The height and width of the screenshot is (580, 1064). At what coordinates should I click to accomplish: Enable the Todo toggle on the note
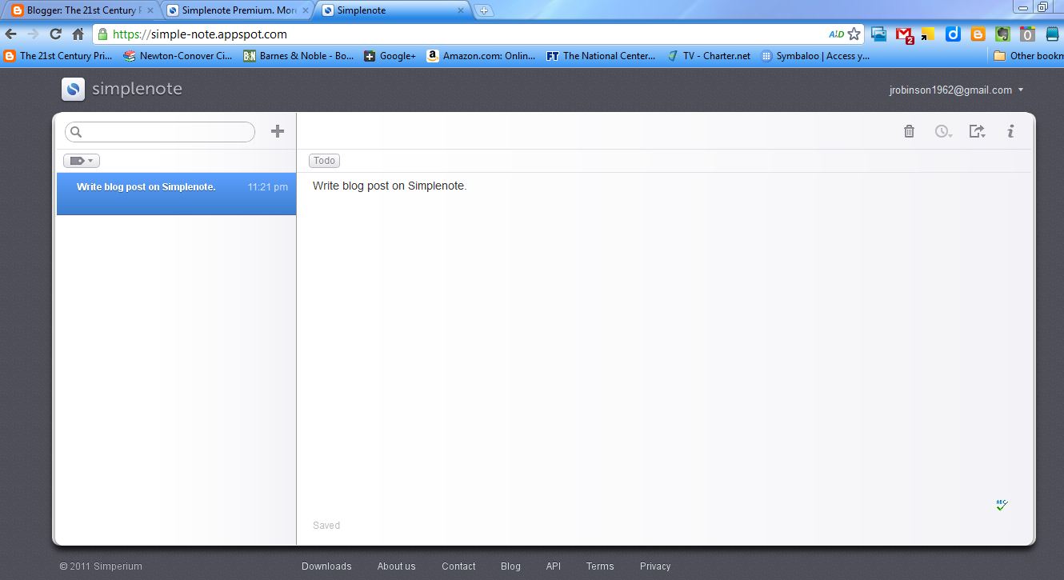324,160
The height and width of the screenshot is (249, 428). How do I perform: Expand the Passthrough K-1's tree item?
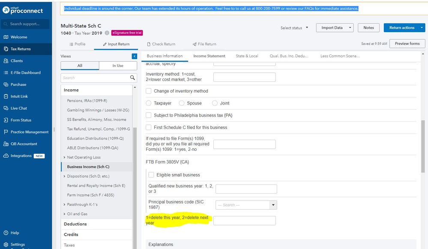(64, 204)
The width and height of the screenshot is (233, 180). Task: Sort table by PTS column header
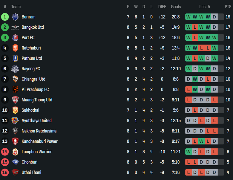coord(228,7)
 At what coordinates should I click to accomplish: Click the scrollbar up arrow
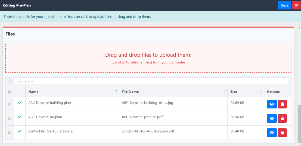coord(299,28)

*What the task asks:*
Write out the entries again word for word. Do not include the pictures.

*Your response:*
The height and width of the screenshot is (580, 1064). At what coordinates should I click to accomplish: Enable the Todo toggle on the note
324,160
The height and width of the screenshot is (249, 428). How do I perform: Expand the Passthrough K-1's tree item?
(64, 204)
The width and height of the screenshot is (233, 180). Task: Sort table by PTS column header
coord(228,7)
 At what coordinates should I click to accomplish: Click the scrollbar up arrow
coord(299,28)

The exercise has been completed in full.